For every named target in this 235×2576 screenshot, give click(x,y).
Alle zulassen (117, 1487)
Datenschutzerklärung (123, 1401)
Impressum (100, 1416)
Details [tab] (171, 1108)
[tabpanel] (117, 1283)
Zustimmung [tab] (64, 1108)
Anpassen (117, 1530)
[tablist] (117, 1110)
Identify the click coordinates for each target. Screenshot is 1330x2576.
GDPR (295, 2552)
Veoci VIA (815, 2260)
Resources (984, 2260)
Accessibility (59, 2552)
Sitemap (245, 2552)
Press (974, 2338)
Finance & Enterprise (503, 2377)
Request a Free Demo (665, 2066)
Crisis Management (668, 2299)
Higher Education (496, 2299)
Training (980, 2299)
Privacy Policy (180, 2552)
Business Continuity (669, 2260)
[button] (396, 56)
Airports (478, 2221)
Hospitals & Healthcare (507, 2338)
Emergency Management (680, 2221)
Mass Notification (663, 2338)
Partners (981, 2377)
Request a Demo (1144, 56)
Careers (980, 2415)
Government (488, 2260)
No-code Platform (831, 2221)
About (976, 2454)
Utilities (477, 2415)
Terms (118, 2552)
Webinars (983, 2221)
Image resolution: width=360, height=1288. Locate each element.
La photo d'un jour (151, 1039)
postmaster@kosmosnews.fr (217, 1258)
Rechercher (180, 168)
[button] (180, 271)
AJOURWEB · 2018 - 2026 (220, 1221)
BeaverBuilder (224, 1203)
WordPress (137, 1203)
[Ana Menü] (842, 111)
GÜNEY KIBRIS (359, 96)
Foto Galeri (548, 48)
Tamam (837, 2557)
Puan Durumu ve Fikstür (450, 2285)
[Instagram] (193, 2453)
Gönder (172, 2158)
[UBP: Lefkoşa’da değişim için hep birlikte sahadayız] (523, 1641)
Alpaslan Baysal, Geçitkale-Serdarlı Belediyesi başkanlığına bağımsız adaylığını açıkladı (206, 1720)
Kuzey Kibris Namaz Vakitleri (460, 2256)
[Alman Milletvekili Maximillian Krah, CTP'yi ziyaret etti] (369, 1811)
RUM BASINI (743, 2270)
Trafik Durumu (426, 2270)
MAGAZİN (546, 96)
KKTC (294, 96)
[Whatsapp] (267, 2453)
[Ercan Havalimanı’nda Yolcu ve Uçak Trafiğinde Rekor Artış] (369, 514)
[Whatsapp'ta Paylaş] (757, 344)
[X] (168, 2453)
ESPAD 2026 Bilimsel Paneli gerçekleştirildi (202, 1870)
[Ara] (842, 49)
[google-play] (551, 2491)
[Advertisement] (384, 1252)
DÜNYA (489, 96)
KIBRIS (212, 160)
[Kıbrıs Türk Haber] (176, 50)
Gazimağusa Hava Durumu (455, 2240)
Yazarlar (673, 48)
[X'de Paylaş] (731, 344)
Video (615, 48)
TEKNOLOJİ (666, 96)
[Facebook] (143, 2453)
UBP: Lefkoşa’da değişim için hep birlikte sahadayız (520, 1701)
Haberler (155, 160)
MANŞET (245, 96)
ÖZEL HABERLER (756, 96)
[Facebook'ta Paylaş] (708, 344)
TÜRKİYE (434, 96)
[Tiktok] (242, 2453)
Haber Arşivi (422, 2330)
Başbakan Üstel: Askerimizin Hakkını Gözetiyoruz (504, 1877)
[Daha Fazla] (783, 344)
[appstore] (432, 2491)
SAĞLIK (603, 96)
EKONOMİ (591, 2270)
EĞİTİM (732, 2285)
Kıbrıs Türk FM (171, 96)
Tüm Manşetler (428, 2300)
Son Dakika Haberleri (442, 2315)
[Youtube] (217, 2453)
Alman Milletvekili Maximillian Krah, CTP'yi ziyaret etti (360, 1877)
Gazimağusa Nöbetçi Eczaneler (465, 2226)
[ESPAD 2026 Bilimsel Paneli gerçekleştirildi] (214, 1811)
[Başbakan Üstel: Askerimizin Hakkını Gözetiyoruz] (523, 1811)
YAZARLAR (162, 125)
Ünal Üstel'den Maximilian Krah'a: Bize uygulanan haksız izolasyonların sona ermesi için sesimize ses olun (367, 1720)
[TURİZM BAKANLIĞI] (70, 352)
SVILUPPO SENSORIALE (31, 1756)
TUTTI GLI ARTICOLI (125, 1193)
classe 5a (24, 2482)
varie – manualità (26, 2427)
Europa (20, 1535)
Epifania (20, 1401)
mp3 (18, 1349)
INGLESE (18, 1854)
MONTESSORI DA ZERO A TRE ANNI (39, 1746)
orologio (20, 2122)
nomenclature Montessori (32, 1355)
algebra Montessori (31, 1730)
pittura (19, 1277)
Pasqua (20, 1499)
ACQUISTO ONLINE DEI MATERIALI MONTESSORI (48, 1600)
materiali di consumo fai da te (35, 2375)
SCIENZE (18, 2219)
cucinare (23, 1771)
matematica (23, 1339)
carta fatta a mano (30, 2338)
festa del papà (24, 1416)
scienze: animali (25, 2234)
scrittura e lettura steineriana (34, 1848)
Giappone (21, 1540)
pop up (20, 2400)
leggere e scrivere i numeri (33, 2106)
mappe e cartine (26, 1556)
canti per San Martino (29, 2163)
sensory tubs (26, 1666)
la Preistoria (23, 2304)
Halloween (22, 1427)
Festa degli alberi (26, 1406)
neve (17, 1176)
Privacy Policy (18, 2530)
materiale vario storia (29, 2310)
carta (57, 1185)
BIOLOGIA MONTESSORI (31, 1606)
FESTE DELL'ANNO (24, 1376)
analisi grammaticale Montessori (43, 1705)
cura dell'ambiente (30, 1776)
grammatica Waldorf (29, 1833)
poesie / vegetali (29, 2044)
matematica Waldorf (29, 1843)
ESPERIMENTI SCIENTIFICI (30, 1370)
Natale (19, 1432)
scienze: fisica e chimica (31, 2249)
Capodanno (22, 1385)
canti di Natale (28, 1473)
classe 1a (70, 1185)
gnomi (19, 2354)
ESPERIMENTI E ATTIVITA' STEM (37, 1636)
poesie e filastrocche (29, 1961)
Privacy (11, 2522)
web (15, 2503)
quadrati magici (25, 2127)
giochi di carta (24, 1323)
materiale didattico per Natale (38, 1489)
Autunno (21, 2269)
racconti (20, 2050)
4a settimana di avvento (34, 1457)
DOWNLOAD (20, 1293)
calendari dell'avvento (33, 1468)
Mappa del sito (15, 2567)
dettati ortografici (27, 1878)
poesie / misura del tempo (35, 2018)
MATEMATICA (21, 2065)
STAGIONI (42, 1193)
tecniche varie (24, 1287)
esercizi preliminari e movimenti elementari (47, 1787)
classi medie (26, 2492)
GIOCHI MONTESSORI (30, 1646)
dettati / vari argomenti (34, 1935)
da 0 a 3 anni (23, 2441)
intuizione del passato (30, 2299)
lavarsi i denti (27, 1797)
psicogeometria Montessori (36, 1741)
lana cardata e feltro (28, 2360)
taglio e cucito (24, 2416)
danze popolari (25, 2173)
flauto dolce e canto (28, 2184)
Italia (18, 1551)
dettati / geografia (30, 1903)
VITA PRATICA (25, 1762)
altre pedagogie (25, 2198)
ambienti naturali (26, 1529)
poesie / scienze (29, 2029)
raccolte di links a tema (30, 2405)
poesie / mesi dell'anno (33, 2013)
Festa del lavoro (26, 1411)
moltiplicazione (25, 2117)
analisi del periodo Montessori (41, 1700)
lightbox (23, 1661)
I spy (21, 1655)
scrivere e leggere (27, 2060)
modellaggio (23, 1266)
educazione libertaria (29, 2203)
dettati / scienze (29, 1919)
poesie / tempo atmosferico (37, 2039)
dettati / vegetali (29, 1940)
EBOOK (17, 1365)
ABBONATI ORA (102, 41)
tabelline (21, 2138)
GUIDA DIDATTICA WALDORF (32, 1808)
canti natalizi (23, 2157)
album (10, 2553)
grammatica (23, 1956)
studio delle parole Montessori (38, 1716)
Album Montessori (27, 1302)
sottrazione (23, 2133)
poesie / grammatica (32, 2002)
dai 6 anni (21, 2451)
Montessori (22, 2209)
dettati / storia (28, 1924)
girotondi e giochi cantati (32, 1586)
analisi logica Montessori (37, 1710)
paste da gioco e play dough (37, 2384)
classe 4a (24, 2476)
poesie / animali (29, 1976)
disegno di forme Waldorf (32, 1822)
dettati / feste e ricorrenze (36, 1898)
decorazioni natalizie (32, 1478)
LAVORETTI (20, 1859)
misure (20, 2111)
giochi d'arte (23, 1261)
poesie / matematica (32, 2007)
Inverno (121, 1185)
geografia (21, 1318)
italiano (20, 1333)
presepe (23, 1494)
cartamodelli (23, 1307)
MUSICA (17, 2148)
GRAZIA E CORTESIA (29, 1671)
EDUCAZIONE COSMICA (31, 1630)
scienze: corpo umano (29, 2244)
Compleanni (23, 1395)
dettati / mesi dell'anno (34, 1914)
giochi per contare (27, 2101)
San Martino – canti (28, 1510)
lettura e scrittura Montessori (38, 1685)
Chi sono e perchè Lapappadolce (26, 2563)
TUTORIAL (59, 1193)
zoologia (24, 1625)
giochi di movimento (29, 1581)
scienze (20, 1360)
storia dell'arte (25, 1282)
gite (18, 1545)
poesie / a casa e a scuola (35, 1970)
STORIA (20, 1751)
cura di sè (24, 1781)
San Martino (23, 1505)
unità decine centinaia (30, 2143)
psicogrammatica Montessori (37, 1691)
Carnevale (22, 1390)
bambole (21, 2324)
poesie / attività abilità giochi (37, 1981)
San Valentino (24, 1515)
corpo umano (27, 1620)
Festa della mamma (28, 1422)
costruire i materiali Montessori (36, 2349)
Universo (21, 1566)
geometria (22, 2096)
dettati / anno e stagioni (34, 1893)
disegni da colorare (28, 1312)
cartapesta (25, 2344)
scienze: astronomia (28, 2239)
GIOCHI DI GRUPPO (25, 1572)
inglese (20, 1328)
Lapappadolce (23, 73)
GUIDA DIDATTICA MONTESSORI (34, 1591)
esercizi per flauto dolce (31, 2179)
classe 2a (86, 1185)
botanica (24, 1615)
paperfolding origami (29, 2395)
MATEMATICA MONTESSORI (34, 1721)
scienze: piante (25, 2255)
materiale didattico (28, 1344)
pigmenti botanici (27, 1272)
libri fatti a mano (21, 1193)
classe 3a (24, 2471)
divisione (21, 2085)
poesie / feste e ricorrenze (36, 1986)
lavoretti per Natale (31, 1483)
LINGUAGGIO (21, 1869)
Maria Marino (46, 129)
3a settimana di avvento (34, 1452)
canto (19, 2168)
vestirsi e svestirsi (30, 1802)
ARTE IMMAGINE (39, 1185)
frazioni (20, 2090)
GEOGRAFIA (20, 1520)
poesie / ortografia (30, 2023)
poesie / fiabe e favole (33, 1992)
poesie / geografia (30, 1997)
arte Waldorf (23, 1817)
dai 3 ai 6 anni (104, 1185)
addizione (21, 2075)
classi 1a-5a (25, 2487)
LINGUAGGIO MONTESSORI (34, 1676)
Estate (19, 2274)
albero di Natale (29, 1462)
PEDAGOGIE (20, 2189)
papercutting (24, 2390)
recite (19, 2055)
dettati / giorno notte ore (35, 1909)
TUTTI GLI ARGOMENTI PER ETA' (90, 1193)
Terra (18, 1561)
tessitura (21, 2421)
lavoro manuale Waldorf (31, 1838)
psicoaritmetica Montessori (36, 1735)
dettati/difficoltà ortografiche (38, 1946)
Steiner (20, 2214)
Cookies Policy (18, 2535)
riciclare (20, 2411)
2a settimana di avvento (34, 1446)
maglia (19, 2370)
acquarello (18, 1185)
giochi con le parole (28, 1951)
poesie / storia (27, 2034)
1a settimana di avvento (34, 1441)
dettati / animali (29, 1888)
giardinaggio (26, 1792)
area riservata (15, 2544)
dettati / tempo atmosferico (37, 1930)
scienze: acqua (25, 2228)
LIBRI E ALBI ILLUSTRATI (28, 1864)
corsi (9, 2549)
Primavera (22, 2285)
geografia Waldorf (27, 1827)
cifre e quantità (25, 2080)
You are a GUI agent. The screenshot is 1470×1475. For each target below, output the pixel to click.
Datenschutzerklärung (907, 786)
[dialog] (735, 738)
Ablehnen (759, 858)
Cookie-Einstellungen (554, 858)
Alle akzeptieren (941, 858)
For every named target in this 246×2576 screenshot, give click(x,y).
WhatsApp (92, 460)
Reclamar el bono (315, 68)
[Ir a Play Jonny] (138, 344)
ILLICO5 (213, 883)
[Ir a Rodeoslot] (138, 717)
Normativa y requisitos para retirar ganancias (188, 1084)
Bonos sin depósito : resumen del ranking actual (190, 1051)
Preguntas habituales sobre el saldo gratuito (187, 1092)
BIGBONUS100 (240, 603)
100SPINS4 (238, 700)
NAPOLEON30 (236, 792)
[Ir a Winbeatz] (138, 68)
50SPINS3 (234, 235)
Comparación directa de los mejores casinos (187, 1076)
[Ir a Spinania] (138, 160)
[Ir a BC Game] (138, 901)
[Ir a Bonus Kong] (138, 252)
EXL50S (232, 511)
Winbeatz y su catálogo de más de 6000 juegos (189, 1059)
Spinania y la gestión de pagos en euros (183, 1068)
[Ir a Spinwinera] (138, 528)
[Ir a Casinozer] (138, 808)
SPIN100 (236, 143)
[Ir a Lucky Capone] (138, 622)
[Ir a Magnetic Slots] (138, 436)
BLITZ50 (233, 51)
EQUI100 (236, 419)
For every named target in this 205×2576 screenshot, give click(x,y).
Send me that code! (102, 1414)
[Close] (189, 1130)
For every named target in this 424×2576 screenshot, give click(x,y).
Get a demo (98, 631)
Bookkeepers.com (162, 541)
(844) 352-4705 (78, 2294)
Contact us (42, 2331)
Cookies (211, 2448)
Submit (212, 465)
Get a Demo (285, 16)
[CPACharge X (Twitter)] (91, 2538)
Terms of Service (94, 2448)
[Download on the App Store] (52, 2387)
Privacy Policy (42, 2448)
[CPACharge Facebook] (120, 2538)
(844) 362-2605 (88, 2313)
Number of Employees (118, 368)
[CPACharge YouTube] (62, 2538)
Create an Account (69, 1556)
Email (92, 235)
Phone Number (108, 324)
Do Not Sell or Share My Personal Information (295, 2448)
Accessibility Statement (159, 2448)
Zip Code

***

• DIRECTIONS FOR THIS TASK: In the data above, which lines lie between the line with "taglio e cucito (24, 2416)" and the line with "educazione libertaria (29, 2203)", inclusive? Print those lines exactly and nothing else.

• ANSWER SPACE:
taglio e cucito (24, 2416)
danze popolari (25, 2173)
flauto dolce e canto (28, 2184)
Italia (18, 1551)
dettati / geografia (30, 1903)
VITA PRATICA (25, 1762)
altre pedagogie (25, 2198)
ambienti naturali (26, 1529)
poesie / scienze (29, 2029)
raccolte di links a tema (30, 2405)
poesie / mesi dell'anno (33, 2013)
Festa del lavoro (26, 1411)
moltiplicazione (25, 2117)
analisi del periodo Montessori (41, 1700)
lightbox (23, 1661)
I spy (21, 1655)
scrivere e leggere (27, 2060)
modellaggio (23, 1266)
educazione libertaria (29, 2203)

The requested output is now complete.